#### [INPUT MATERIAL]
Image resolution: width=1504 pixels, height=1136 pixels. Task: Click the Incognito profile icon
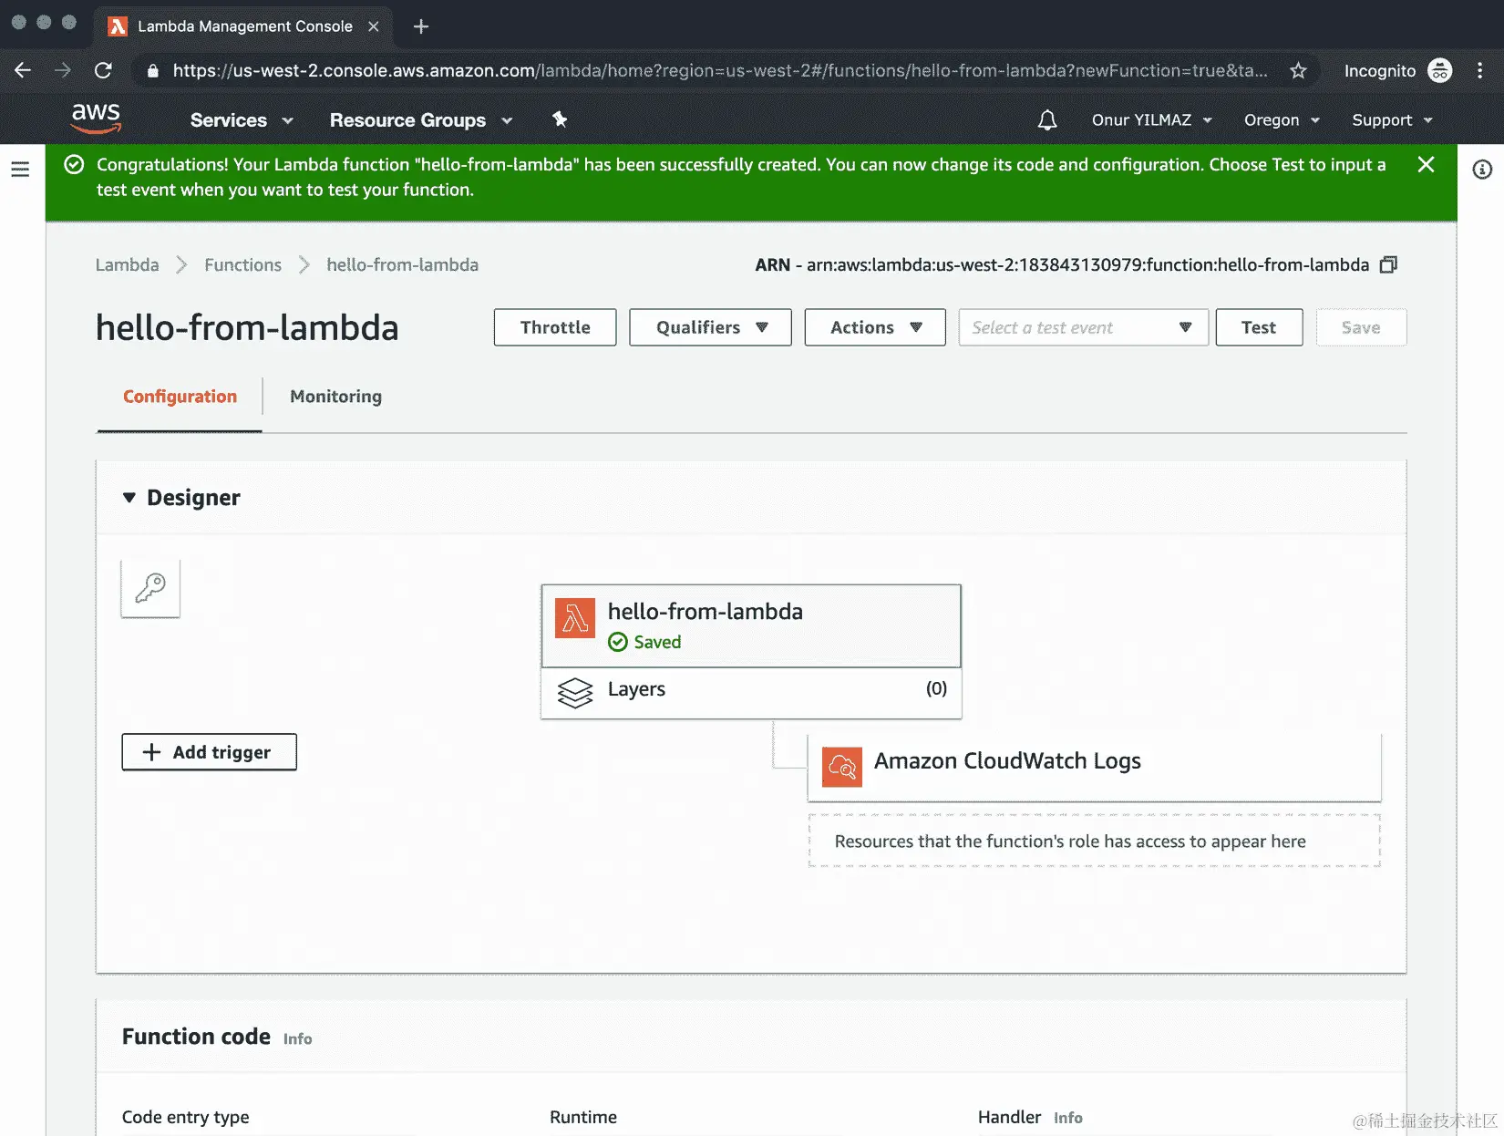click(x=1440, y=70)
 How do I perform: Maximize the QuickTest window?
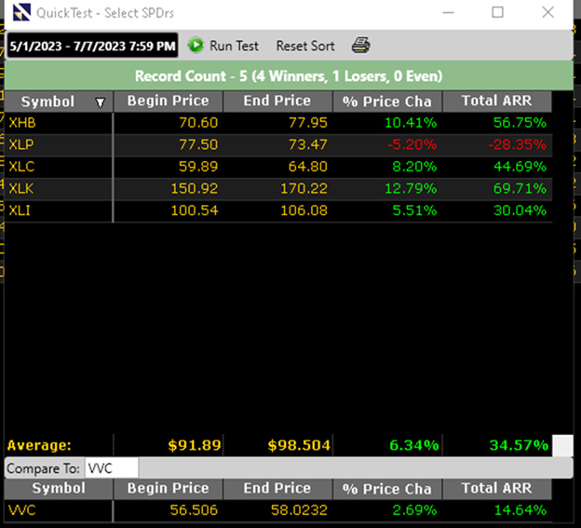pos(497,13)
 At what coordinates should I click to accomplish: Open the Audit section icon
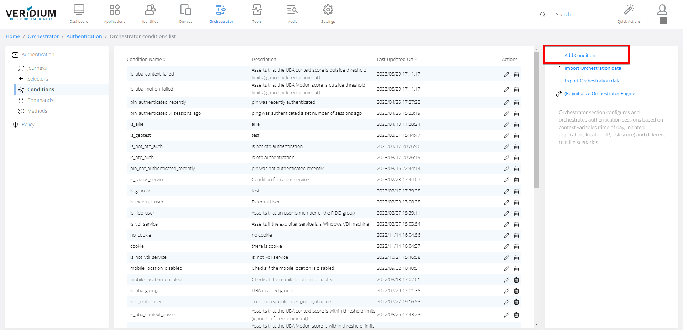coord(292,10)
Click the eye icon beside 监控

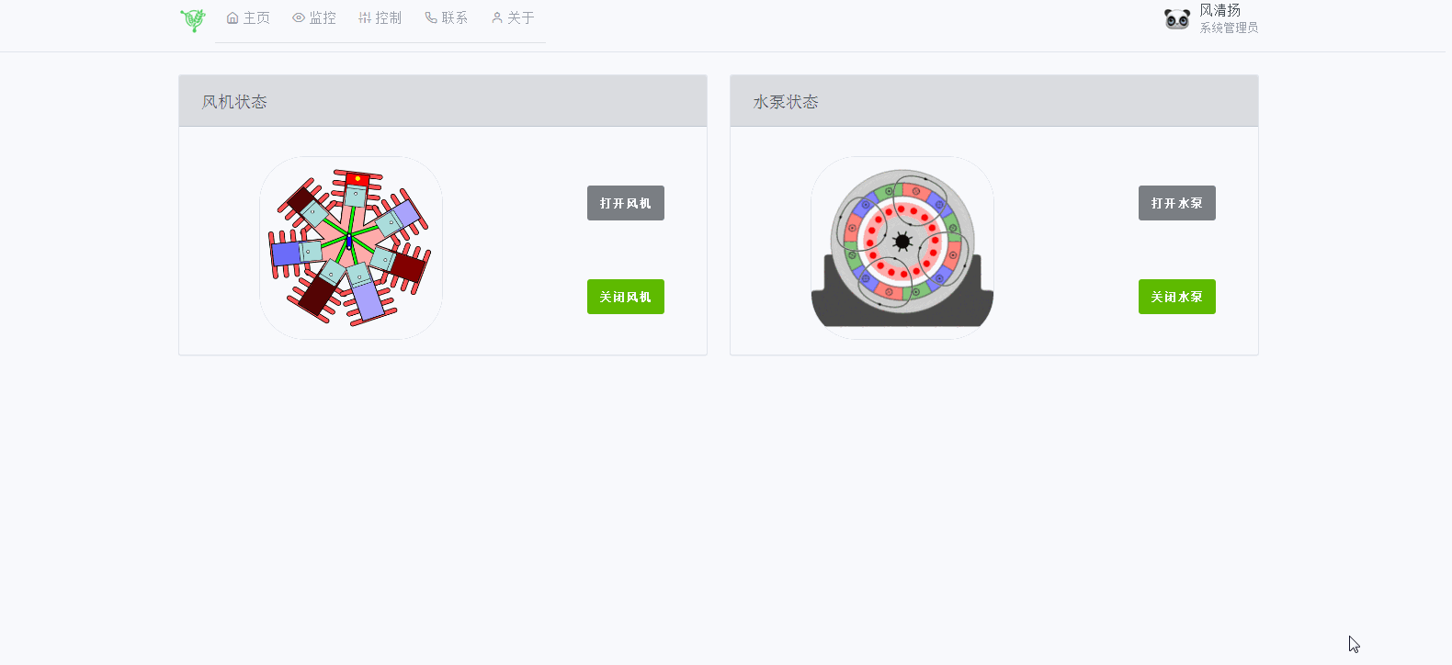pos(299,17)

#### [WHAT YOU NEED TO DO]
Rescale all of the lines above by writing each one out again in full, with its wording unchanged. Multiply only the click coordinates by 2.45, round each result to a whole number with halves rounded up, and leave out the pictures.

#### [PROBLEM SOLUTION]
Image resolution: width=1504 pixels, height=1136 pixels. Task: Click the Incognito profile icon
click(x=3528, y=172)
 How do I perform: Maximize the QuickTest window?
pos(1218,32)
 At what coordinates should I click to accomplish: Open the Audit section icon
coord(715,25)
Click the eye icon beside 监控

pos(733,42)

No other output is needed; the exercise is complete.